Within hacker space WoeLab, Africa’s first space for democratic technology, Togolese inventor Kodjo Afate Gnikou and its community of thirty young residents turned imported e-waste into an economic asset. Through their #LowHighTech programme, they lifted designs found online to collectively constructed the first 3D printer made from dumped scanner parts and an old diskette drive scavenged from a scrapyard. The W.Afate printer takes its name partly from Afate’s, with the W standing for the WoeLab headquarters.
Woelab founder Sénamé Koffi Agbodjinou stresses that all projects are collectivist and based on sharing: “This machine, like everything developed in WoeLab, is a collaborative initiative,” he tells us. “The W.Afate is one of the very first African symbols of this contemporary movement of ‘Commons’ which is being developed around the world and is the intuition behind everything we do in Togo-echoed in our African traditions.”

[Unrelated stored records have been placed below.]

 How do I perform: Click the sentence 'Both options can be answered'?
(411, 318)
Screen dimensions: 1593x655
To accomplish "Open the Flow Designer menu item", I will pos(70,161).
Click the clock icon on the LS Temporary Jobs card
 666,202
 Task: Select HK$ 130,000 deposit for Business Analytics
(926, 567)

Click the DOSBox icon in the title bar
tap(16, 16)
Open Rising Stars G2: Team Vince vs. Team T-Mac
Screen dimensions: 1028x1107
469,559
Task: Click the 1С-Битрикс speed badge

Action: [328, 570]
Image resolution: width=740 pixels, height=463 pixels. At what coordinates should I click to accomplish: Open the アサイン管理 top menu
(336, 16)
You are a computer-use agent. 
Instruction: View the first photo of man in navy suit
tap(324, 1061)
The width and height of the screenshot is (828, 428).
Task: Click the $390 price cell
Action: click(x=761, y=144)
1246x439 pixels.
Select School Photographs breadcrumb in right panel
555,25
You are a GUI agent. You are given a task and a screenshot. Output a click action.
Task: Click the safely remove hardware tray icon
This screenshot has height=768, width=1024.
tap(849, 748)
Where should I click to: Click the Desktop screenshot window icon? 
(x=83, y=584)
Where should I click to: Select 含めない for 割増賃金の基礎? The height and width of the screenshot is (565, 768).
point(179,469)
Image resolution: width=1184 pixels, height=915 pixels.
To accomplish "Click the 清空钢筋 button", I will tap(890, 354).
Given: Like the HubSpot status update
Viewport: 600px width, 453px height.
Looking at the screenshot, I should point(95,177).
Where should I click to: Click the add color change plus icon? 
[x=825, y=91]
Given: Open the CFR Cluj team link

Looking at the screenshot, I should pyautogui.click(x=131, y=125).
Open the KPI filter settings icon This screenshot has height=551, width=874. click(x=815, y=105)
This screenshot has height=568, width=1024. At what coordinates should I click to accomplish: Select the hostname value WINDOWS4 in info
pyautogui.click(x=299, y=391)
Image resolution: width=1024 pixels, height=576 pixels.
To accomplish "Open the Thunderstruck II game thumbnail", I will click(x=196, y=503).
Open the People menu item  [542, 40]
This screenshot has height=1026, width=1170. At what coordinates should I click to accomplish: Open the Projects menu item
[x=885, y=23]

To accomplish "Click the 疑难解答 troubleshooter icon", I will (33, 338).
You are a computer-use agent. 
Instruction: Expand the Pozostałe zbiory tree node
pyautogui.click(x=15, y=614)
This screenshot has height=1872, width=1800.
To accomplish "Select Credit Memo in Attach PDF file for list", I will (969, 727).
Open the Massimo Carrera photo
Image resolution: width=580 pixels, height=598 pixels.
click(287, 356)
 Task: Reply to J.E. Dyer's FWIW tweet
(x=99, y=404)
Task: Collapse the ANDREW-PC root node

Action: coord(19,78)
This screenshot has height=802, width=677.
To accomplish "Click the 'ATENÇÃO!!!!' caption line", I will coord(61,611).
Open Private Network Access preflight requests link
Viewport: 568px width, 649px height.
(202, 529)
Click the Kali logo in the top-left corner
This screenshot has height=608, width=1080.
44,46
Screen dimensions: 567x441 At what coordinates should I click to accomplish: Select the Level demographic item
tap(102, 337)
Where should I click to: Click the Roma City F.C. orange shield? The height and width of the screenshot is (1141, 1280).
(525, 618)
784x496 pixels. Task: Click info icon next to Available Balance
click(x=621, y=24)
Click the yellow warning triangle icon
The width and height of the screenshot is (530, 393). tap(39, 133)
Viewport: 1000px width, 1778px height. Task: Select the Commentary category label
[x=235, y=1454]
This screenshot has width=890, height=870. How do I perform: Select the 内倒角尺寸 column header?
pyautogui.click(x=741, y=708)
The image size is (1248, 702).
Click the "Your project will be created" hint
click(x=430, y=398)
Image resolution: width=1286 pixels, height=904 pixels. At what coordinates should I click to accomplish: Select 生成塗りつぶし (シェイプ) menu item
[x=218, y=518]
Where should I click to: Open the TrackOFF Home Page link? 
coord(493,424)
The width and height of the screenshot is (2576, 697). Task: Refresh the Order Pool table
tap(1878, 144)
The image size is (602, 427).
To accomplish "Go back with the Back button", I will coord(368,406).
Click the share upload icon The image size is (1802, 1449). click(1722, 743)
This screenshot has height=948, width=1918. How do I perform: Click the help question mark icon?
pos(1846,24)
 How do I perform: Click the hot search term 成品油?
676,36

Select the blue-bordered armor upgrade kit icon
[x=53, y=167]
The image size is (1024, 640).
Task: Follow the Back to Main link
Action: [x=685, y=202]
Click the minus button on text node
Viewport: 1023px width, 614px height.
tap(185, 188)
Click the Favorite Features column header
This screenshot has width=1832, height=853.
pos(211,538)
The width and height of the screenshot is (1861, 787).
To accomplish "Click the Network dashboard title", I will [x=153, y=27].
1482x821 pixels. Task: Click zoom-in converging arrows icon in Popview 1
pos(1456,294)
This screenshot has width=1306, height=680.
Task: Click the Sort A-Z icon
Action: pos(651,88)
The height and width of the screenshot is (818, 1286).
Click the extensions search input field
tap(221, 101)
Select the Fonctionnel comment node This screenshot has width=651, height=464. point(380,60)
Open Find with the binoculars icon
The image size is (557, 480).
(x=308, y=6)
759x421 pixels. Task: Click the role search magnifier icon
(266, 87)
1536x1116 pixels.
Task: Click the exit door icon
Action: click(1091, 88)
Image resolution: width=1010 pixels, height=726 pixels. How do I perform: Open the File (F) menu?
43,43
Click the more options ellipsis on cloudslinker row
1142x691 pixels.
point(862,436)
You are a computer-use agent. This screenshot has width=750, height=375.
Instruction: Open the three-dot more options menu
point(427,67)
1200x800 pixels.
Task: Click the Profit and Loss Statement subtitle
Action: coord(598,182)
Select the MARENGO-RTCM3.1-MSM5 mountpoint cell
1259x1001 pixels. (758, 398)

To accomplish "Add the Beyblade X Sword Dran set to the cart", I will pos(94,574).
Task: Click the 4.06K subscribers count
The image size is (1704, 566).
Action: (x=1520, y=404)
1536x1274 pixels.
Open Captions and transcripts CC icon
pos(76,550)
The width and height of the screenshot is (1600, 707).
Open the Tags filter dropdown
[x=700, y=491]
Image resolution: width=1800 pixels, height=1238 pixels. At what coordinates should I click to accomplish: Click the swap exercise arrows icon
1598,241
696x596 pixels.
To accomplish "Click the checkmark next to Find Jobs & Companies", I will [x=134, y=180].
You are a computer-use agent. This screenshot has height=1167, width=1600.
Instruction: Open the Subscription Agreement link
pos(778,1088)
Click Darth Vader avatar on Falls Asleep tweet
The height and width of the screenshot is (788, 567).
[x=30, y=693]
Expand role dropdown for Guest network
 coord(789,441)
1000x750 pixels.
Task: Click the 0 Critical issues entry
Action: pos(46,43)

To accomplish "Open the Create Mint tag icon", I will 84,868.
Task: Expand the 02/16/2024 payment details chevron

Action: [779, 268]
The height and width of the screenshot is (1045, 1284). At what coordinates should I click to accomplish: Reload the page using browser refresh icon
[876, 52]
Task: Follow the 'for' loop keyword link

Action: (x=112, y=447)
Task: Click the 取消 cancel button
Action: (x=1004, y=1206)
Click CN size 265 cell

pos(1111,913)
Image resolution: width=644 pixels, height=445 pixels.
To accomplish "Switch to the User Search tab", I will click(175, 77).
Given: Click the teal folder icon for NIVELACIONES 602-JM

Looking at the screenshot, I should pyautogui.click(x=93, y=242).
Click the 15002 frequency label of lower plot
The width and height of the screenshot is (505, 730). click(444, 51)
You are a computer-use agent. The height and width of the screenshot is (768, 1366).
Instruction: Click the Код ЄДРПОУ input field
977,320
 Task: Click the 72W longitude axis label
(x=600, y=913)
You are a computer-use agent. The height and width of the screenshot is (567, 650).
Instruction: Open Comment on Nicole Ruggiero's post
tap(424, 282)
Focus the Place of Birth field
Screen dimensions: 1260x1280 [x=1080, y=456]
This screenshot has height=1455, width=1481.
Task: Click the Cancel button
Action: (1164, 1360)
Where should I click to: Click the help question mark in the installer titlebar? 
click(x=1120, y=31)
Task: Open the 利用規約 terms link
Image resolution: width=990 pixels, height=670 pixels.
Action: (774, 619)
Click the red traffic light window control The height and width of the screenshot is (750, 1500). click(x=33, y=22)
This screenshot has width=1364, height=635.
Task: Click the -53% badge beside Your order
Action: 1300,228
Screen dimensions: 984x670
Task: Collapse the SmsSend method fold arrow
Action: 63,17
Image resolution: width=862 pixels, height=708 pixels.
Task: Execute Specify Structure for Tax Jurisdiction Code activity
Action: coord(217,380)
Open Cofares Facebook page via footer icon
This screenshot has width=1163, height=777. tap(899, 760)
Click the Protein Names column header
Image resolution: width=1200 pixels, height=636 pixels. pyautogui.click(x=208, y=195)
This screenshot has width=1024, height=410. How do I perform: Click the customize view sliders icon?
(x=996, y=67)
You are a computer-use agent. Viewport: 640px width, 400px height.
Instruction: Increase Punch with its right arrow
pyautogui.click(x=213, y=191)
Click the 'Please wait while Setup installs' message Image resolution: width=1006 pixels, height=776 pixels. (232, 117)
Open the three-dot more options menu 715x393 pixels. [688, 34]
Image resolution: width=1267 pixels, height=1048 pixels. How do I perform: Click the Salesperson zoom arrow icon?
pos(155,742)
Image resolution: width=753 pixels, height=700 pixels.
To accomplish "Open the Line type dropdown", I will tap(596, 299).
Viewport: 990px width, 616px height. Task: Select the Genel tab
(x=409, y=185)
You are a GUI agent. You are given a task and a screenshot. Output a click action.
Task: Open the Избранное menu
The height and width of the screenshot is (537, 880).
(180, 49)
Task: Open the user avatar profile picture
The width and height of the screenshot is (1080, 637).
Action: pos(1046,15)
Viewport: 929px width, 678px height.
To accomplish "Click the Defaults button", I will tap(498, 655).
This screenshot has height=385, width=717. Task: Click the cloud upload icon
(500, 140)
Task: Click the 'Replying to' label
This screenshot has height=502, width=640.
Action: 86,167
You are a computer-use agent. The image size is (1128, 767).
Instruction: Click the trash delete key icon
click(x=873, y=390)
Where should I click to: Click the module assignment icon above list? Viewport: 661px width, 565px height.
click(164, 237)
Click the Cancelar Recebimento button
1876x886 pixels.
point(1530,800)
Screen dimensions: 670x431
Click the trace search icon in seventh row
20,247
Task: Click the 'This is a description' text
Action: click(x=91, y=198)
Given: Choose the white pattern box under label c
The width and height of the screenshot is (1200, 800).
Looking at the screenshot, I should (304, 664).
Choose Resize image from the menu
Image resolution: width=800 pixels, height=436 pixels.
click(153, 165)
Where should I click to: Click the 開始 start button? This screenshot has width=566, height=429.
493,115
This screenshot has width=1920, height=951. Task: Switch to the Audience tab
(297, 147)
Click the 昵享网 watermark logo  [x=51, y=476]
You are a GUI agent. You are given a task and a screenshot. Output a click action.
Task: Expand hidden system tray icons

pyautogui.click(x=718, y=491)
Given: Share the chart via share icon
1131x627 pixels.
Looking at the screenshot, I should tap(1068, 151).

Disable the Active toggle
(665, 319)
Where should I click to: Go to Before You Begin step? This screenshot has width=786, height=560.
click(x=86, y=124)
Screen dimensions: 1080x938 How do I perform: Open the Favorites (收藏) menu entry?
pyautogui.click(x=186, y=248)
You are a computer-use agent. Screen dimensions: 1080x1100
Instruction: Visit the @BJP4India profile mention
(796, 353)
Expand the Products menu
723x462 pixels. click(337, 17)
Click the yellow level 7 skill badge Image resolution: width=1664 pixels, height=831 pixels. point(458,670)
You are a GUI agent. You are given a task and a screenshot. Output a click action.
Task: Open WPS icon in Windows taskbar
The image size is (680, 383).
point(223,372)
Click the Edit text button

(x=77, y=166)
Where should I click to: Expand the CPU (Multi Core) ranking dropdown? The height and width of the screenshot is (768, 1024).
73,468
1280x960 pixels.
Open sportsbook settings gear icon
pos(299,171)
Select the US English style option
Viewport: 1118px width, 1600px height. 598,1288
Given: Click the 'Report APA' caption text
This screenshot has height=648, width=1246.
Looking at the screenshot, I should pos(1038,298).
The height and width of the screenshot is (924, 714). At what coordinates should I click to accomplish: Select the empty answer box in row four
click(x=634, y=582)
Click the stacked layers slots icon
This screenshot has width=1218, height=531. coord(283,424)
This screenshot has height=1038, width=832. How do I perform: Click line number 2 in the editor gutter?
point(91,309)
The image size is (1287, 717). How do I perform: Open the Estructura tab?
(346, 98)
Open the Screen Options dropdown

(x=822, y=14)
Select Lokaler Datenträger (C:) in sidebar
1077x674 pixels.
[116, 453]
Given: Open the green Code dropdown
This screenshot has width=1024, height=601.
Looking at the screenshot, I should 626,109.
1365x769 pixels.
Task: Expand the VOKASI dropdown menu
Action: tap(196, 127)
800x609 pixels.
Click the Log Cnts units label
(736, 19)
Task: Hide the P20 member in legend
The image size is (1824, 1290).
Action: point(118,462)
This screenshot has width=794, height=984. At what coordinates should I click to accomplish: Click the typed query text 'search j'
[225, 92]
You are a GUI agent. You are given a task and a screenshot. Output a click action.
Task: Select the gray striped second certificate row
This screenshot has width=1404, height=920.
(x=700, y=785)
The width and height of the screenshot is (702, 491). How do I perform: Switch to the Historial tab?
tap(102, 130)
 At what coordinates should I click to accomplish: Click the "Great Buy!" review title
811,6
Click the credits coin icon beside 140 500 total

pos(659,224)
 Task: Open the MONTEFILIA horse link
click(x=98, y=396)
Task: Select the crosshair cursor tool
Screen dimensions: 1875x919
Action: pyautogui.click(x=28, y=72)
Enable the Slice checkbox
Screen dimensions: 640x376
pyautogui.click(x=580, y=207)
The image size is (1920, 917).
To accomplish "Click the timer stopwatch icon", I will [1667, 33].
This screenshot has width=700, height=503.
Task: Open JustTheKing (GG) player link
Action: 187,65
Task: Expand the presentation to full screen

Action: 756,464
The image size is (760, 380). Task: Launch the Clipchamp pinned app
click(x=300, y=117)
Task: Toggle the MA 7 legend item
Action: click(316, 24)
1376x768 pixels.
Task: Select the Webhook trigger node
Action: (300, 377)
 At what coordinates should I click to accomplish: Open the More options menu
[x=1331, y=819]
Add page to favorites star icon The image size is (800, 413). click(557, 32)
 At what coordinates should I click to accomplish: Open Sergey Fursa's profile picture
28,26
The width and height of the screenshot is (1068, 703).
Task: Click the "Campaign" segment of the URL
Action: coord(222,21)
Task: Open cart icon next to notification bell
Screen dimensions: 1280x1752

The DIY version, which cost only $100 and can print household utensils, is just the prototype for something larger. The next step is to set up a network of 3D printer cafes to make environmentally sustainable manufacturing technology more widely available in Africa. Woelab, whose philosophies are low high tech and technology democracy, compares the impact of 3D printing to that of the steam engine in the 19th century.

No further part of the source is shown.